Ne vous engueulez pas entre vous, regardez ce que les autres vont faire.
De mon point de vue de responsable des situations de pauvreté, d'exclusion et d'exclusion du monde du travail, et pour avoir entendu les entreprises dire : "oh, là, là, si on payait un peu moins d'impôts, un peu moins d'impôts imbéciles, effectivement, on pourrait davantage embaucher", la question principale, c'est : est-ce qu'elles vont être au rendez-vous ou pas, et est-ce que l'ensemble des forces politiques sont capables de faire en sorte que les entreprises soient au rendez-vous.
Donc il aurait fallu le faire sous conditions ?
Eh bien, non, mais il faut faire en sorte qu'effectivement, cette promesse soit tenue dans ce sens-là. Et donc je trouve qu'il faudrait unir nos forces là-dessus. Ensuite, est-ce que les collectivités locales - moi, j'étais au congrès des maires hier, aussi, sur la crise sociale -, est-ce que les collectivités locales prennent de plein fouet la crise ? La réponse est oui, les difficultés sociales... Je trouve qu'il ne faut pas faire de langue de bois et cacher les choses. Est-ce que les Restos du Coeur, le Secours Populaire, les différentes associations voient leur activité augmenter considérablement ? Réponse, oui. Est-ce que les bureaux d'aide sociale et les centres communaux d'action sociale, etc. sont, cette année, débordés aussi par les effets de la crise ? La réponse est oui. On ne peut pas dire d'un côté qu'il y a 400.000 emplois qui ont été détruits il y a quelques mois, et ne pas voir arriver des personnes en difficulté, elles sont là. Et je trouve qu'on arrive de plus en plus - moi, je le vois, j'étais à Dunkerque avant-hier, à Villefranche, il y a trois jours, etc., je trouve qu'on arrive de plus en plus finalement au-delà ce qu'on entend dans le débat politique national - à faire en sorte que sur le terrain, on arrive à faire travailler ensemble les services de l'Etat, les services du département, les services de la ville, etc., pour apporter des réponses communes, ce qu'on n'a pas fait depuis assez longtemps. Donc il y a une quête d'espoir quand même dans la manière de travailler davantage ensemble et de ne pas catégoriser les gens pour les renvoyer chacun à leurs difficultés.

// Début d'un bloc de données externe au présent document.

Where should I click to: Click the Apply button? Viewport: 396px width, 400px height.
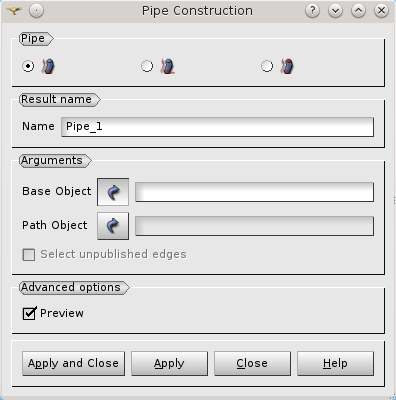click(169, 363)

Je regardais les chiffres du RSA hier, en préparant cette interview, il y avait un million et demi, 1.600.000 Français qui travaillent aujourd'hui, qui sont dans une situation de précarité ou de pauvreté, qui pourraient en bénéficier. A peine 40% ont déposé un dossier aujourd'hui ; comment vous expliquez cette méfiance ?
Oui, il y a 25% qui l'ont (fait), 25 ou 30%...
C'est très peu, non ?
Je ne pense pas que ce soit de la méfiance.
C'est quand même 110 euros de plus, ce n'est pas rien.
C'est 110 euros de plus par mois. Mais en fait, quand on regarde, quand une prestation nouvelle arrive, il faut souvent deux ans ou trois ans pour qu'elle atteigne sa cible. Moi, je pense que là, on a vu effectivement que celles et ceux qui avaient le plus besoin du RSA sont venus s'inscrire et le demander...
Les prioritaires.
Voilà.
Ceux qui auront la prime de Noël au passage...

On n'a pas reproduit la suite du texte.